Saturday, April 15, 2017

Garden Bloggers' Bloom Day - April 2017

Well, the first and only time that I participated in the famous Garden Bloggers' Bloom Day meme hosted by Carol from May Dreams Gardens on every fifteenth of the month was last year in March. The main reason why I didn't participate more often in this great meme is that for time reasons in general, I have trouble to get a post out on a specific day. This month the fifteenth falls on the Easter weekend on Saturday though, and therefore I have time to blog and thought I will give it another go.

So yesterday I ventured out with my camera into the garden to see what was blooming. In the middle of April my roses usually are reaching their spring flush peak, but this year they are a little bit delayed. I feel the same goes for many perennials, but there are still plenty of blooms of any kind in the garden right now.

Unfortunately, when I was done shooting in the front yard and got into the backyard a fierce wind was flaring up and I couldn't take any more photos, but let's see what I got.



In the front yard, my two 'Climbing Iceberg' roses are in full bloom. Here you see the one on the left side of the garage. In the foreground, salvia 'Amistad', which is new to the garden, is showing off her beautiful large dark purple flowers, which emerge from almost black bracts. All in all a very showy salvia, that is visited by hummingbirds, which is lovely, but I have a feeling that it wants to grow a little bit bigger than I would like.



Looking at the left side of the walkway to the front door. In the foreground rosa 'Old Fashioned Girl', in the middle salvia 'Mystic Spires Blue' has just started to flower, and in the background to the left, you see the same rosa 'Climbing Iceberg' that I showed in my opening photo of this post.



Salvia 'Mystic Spires Blue', here a close-up, is one of my favorite salvias. It stays mannerly in terms of its size, which is a big plus for a small garden and it blooms very prolifically once it is in full swing over a long period of time.



Martha Washington geraniums do exceptionally well in my garden, here you can see the variety 'Regal Elegance Rose Bicolor'...



...which is growing in a container near the front door.



Looking to the other side of the walkway to the front door, rosa 'Our Lady of Guadalupe' is starting to bloom in the foreground. In the middle ground, another salvia 'Mystic Spires Blue' is planted. And in the background rosa 'The Prince' has begun to open his flowers,...



...which are absolutely exquisite at this time of the year. Here a close-up.

● Record set:
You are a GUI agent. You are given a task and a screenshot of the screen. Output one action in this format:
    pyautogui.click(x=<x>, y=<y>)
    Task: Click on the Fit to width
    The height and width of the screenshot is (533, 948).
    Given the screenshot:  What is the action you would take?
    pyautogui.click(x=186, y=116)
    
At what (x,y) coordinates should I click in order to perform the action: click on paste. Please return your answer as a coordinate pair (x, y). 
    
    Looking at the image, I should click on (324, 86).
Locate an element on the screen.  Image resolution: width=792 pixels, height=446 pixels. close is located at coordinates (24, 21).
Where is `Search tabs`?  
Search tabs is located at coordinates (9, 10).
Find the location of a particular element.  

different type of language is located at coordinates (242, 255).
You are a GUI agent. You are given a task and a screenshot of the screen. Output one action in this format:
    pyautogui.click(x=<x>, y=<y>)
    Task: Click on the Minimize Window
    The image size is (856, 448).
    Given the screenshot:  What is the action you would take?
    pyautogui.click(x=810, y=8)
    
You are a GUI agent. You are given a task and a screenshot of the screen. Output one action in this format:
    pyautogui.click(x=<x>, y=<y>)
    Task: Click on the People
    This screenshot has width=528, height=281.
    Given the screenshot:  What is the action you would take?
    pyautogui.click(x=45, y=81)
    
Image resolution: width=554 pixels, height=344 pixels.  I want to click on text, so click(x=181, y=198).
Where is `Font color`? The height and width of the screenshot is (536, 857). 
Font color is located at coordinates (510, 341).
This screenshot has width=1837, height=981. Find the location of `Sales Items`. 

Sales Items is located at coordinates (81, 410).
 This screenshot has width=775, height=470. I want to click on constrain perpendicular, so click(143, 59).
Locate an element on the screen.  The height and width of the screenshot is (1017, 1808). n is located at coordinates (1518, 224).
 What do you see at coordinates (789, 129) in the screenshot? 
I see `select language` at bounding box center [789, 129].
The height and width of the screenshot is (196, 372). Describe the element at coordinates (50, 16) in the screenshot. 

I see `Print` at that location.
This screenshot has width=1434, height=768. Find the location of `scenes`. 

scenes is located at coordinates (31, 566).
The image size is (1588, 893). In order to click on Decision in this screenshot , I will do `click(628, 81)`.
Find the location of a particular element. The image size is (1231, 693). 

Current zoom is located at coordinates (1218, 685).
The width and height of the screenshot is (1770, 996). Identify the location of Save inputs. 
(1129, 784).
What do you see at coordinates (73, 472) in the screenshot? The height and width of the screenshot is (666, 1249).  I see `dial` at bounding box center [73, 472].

● Work to complete:
Translate this sentence from the garden blog post into Spanish: "In the front yard, my two 'Climbing Iceberg' roses are in full bloom."

● Expected answer:
En el jardín delantero, mis dos rosales 'Climbing Iceberg' están en plena floración.